### [Given task A]
Answer these questions about the chat log:
(i) What example file name with a version parameter does alpox give?
(ii) What three layers does Victor FM say his setup has?
(iii) What name does noisesmith give the middleware he would write?
### [Given task B]
Copy out the records word for word, from the line with "Task: Open the notifications bell" through the end of the records, and leave the pictures out.

### [Source]
========

LorenzoEvans16:01:28

Oh my dear god that was it. That was it! Thanks so much, I’ll never forget it.

alpox20:01:37

@UHR1B0NJG For future reference: There is a small trick to always force the browser to use the most recent version of your script and ignore cache. When loading your script you can add a version-identifier as any query parameter. For example: app.js?v=1.0 as soon as the browser sees another query string it won't load from cache

alpox20:01:54

We sometimes use this to ensure that clients get the newest version and we don't get calls which are resolved by a simple cache reload

Luke Schubert12:01:44

I know the angular bundler solves this by adding some random string to the end of its generated js files

Luke Schubert12:01:19

so for v1.0.0 all of the built js will be bundle-45ASDB123.js and the index.html file will reference that, and when you bump to v1.0.1 that random string will change

Victor FM23:01:09

Hey everyone, I'm having trouble managing response types on a API, like sending a 200, 422, or any other status, does anyone have this problem too? I'm using compojure to design it

noisesmith23:01:26

how are you setting the response status?

Victor FM23:01:50

At the moment it is always sending back a 200, with the contents on the body

noisesmith23:01:08

there's a helper, but a hash-map {:body ... :status N} should do the trick

Victor FM23:01:27

I'm trying to figure out how to set up the responses types without applying that on the business layer

Victor FM23:01:53

I have 3 layers, the API, business, and repository

Victor FM23:01:16

If I add the logic to send back a 422 for example, where would I put it? On the API layer or the business layer? If I add it in the business layer, it wouldn't really be a business layer anymore, right?

noisesmith23:01:38

likely a middleware that takes your handler as an argument and returns a new handler that validates that the request can be processed, and falls back to 422

noisesmith23:01:38

but I haven't isolated my layers in as disciplined way as you are describing, so I might be missing a better option

noisesmith23:01:23

I'm also slightly confused by your usage of the term "response type" here because to me that's somehting like application/json

noisesmith23:01:33

which clearly isn't what you mean

Victor FM23:01:24

sorry, I mean sending back a 422 when someone sends a invalid entity, like a missing field or wrong information type

noisesmith23:01:40

OK yeah I'd definitely write a wrap-validate middleware and wrap the handler with it (inside the route if it's endpoint specific, around the router if it's generic)

========

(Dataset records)
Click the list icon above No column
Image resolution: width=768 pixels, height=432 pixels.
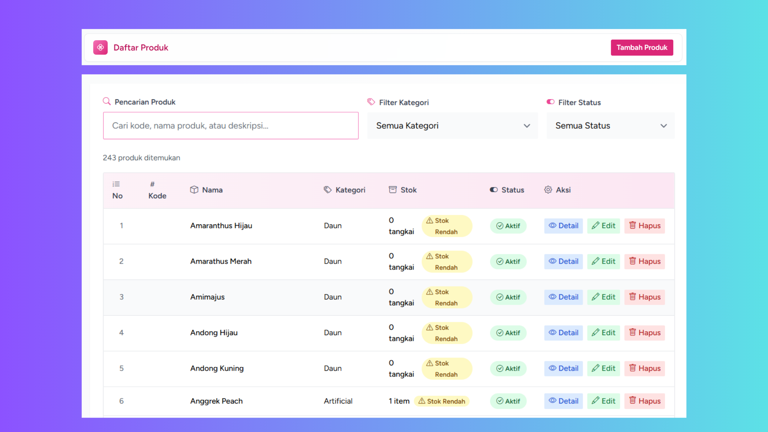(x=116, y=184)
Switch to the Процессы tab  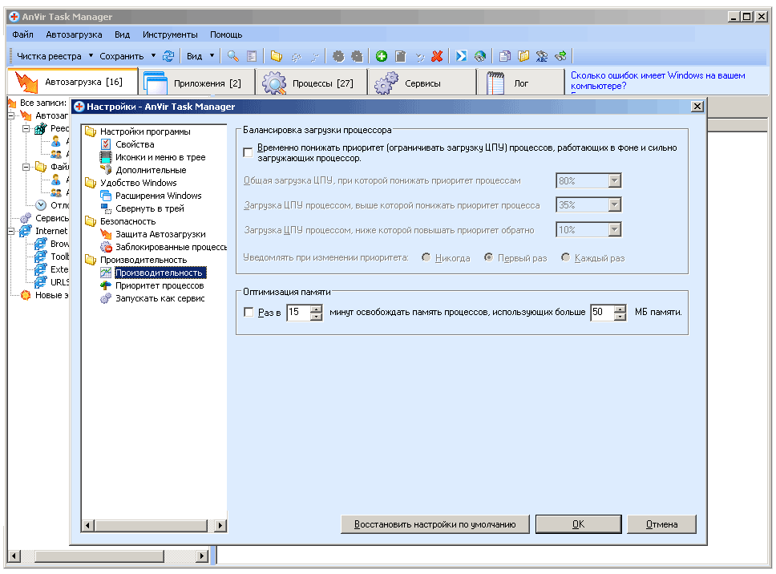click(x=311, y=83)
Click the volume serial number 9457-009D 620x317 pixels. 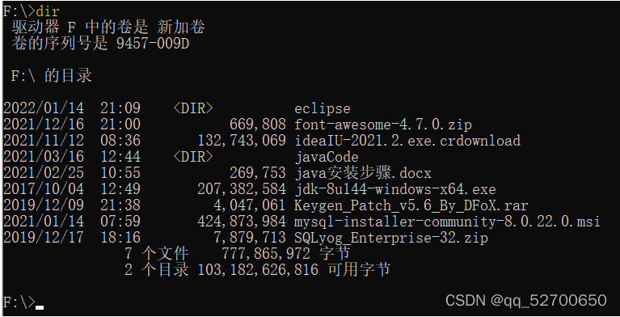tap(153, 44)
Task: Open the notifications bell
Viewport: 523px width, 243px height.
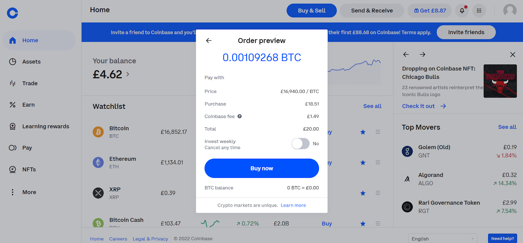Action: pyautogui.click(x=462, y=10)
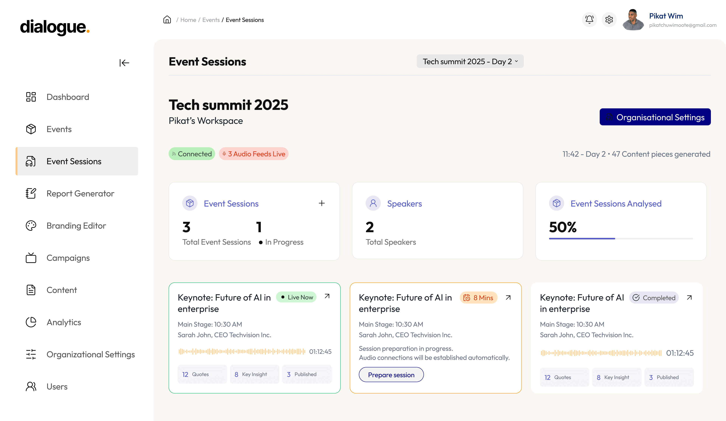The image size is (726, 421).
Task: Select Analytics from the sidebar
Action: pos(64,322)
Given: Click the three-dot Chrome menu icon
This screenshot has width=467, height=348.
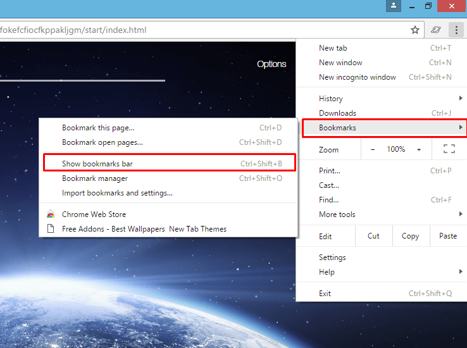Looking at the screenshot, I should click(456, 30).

========

### [Complete output A]
(i) app.js?v=1.0
(ii) The API, business, and repository layers
(iii) wrap-validate

### [Complete output B]
Task: Open the notifications bell
Viewport: 523px width, 243px height.
Action: pyautogui.click(x=462, y=10)
The image size is (726, 421).
Task: Select Analytics from the sidebar
Action: pos(64,322)
Given: Click the three-dot Chrome menu icon
This screenshot has width=467, height=348.
Looking at the screenshot, I should click(456, 30).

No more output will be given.